Motorrad é um filme inesperado no cinema brasileiro, principalmente se levarmos em conta a tendência à produção de comédias, filmes com youtubers e os dramas que surgiram nos últimos tempos. O diferencial dessa nova produção nacional, distribuída pela Warner Bros Entertainment é a conciliação entre a narrativa de quadrinhos (planos inesperados, tomadas rápidas e uma linguagem gráfica forte) e o cinema (a ferramenta que dá vida aos devaneios de desenhistas e roteiristas das HQ). Enfim, Motorrad é um mix entre os gêneros Thriller, suspense e terror.
A trama.
O filme não tem a pretensão de ser algo com manual, explicado em todos os seus pormenores. Tudo fica muito vago e algumas conclusões estarão por conta do espectador, assim como muitos autores literários fazem. Não há mal nisso.
O que o diretor Vicente Amorim nos apresenta é uma história onde o jovem Hugo (Guilherme Prates), que deseja ingressar em um grupo de motociclistas, se depara com uma misteriosa mulher chamada Paula (Carla Salle).
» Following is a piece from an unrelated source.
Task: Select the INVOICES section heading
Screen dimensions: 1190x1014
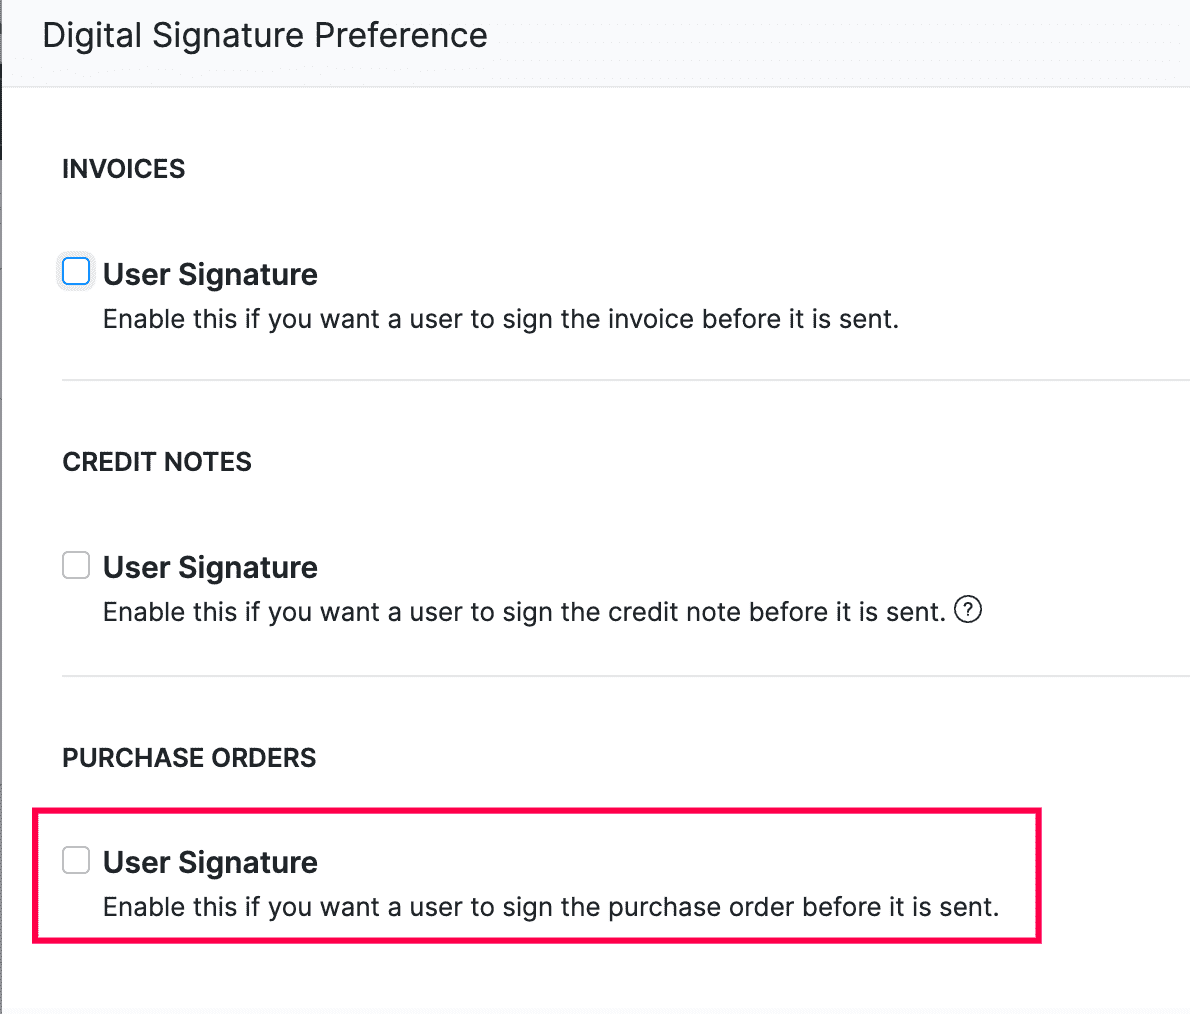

Ela será algo irremovível de seu destino (o que fica logo evidente) quando ele e seus amigos se deparam novamente com ela em uma localidade isolada e misteriosa.
Basicamente o longa se resume à perseguição (sem motivo aparente) do grupo de jovens por outro grupo de motociclistas que jamais têm a identidade revelada. Essa gangue sombria faz alusão aos quatro Cavaleiros do Apocalipse… e são tão fatais quanto.
Em um misto de Mad Max, Sexta-Feira 13 e o Massacre da Serra Elétrica, as mortes começam e aparentam não ter fim. Tão estranhamente quanto apareceram, os motociclistas assassinos somem, o que cria um clima de “gato e rato” tenso. Sem motivos, sem palavras ou remorso, os agentes do mal querem apenas torturar psicologicamente e matar.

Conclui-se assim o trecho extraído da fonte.